24 February 2018

Seasonal Butterfly Appearances

Featuring the Dwarf Crow (Euploea tulliolus ledereri)

A male Dwarf Crow feeding on the flower of the Snakeweed

I was reading up on one of the "Crow" species of butterflies - The Blue Branded King Crow (Euploea eunice leucogonis) recently. This medium-sized "Crow", listed as extant in Singapore in the Butterflies of the Malay Peninsula 4th Edition, has not been seen in Singapore since the 1990's. One of the observations made in C&P4 was "It is erratic in appearance; it may be abundant in a locality for a few months and then disappear completely for a year or two before reappearing and becoming as common as before."

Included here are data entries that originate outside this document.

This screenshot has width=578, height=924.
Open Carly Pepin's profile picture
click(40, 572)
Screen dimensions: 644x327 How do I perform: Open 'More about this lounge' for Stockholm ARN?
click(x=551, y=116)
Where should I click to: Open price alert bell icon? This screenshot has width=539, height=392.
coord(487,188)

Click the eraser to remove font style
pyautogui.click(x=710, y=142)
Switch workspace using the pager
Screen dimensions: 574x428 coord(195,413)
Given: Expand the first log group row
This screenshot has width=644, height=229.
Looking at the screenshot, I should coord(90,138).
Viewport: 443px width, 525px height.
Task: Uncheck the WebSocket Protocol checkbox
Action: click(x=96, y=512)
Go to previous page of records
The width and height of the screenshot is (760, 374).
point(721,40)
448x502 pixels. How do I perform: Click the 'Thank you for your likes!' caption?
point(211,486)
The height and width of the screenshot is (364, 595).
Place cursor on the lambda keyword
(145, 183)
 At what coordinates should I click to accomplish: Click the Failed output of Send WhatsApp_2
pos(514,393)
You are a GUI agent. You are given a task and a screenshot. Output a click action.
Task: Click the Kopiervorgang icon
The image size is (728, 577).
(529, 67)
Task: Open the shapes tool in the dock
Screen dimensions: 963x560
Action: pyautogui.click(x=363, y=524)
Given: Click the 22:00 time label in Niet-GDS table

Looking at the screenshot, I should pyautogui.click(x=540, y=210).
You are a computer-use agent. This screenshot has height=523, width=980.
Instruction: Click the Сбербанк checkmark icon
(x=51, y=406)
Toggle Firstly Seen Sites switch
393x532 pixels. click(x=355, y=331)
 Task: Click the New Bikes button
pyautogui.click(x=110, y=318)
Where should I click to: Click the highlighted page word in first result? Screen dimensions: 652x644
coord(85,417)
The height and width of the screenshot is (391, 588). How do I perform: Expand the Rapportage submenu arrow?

The closely-related Blue Branded King Crow - looks similar to the Dwarf Crow, but much larger in size.  On the upperside forewing, there is a prominent blue "brand".  This species, although recorded as extant in Singapore, has not been seen on the island for over 40 years.  

The Blue Branded King Crow is "suggestive of E. tulliolus, but is much larger." (C&P4 page 116). This related species, the Dwarf Crow (Euploea tullioulus ledereri) was re-discovered on the offshore island of Pulau Ubin back in 2002. Similar in appearance to the Blue Branded King Crow, it appears to display the seasonality characteristics as observed in the book.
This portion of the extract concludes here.